CONSIGNES
(A) Dans le commentaire sur la sainteté, échangez « chabbat » contre « sabbat » et recopiez le passage en commençant par « Deux définitions de » et en continuant jusqu'à « rabbin Josh Weiner. ».
(B) Prolongez le commentaire sur la sainteté à partir de sa dernière phrase.

Deux définitions de la sainteté sont évoqués dans les parachot Arahei Mot et Kedochim et toutes deux ont un lien avec le chabbat. Mais le chabbat est un exercice qui comporte des difficultés. Réflexions, avec les rabbin Josh Weiner.

Aharei Mot Kedochim 5783 par le rabbin Josh Weiner

Les deux parachot que nous lisons aujourd’hui parlent toutes les deux de la sainteté de différentes manières. Dans la première, on dit à Aaron que l’accès à l’espace sacré est toujours restreint

– אל יבוא בכל עת אל הקודש – il ne doit pas entrer dans le Kodech quand il le souhaite, mais seulement de façon limitée une fois par an, cérémonie qui sert de base à la cérémonie annuelle de Yom Kippour.

Kodech signifie ici le lieu sacré de Dieu, et plus généralement, les choses qui sont considérées comme appartenant à Dieu sont appelées Kodech. La deuxième paracha utilise le mot d’une manière différente, en tant qu’adjectif. קדושים תהיו, vous serez Kadoch de la même manière que moi, votre Dieu, je suis Kadoch.

DONNÉES BRUTES

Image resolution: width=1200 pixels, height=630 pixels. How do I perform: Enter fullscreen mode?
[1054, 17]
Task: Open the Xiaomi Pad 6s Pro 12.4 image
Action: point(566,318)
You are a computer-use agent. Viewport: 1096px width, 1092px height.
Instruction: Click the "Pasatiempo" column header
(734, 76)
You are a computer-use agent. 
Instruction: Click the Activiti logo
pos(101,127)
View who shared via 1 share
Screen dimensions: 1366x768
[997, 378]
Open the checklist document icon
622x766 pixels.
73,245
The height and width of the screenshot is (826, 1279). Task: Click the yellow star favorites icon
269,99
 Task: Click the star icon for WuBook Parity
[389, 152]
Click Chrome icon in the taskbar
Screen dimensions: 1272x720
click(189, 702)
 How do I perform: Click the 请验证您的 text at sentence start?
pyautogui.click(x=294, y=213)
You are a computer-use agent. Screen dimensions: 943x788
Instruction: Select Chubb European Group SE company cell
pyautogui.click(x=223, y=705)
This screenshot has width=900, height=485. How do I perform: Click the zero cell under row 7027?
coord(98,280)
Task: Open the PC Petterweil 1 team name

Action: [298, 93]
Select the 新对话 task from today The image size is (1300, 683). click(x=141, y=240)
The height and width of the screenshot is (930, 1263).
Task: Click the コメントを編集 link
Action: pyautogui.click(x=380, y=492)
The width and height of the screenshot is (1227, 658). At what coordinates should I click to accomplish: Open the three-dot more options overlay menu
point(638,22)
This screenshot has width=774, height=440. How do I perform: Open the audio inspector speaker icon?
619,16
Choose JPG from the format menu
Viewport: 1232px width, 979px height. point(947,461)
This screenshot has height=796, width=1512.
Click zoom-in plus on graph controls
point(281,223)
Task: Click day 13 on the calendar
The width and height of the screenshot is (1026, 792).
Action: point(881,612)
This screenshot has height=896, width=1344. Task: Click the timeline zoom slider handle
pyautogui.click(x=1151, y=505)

CORRIGÉ
(A)
Deux définitions de la sainteté sont évoqués dans les parachot Arahei Mot et Kedochim et toutes deux ont un lien avec le sabbat. Mais le sabbat est un exercice qui comporte des difficultés. Réflexions, avec les rabbin Josh Weiner.

(B)
Si l’on suit les cinquante et un exemples donnés après cette déclaration liminaire, il semble qu’atteindre cet adjectif et devenir sacré dépende de certains comportements. Certains comportements énumérés sont éthiques : éviter la corruption qui accompagne le pouvoir, ne pas abuser des membres les plus faibles de la société, respecter l’intégrité du système judiciaire.

Deux types de sainteté

Si nous comparons cela au kodech décrit dans la première paracha, l’espace sacré dans lequel le grand prêtre ne pouvait entrer que le jour de Yom Kippour, nous avons deux exemples de ce que certains appellent la sainteté intrinsèque et la sainteté acquise. Le Temple, par exemple, *est* saint. Mais quelqu’un qui ne ment pas, qui ne maudit pas les sourds et qui laisse le coin de son champ aux pauvres etc…, alors il *devient* saint.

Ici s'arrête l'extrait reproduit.